▶

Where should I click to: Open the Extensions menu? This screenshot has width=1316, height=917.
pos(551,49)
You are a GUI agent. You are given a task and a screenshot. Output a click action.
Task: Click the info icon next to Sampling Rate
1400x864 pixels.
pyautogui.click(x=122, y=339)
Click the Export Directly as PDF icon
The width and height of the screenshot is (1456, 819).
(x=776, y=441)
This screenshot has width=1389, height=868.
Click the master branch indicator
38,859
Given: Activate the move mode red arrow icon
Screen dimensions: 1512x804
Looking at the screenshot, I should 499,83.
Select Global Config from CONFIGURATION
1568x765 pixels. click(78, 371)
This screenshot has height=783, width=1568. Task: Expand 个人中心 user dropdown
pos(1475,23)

◀

* [Goal of the exercise]
Restate word for word every line from the one containing "This screenshot has height=783, width=1568." through the final line of the listing. Both end lines belong in the answer.

* [Answer box]
This screenshot has height=783, width=1568. Task: Expand 个人中心 user dropdown
pos(1475,23)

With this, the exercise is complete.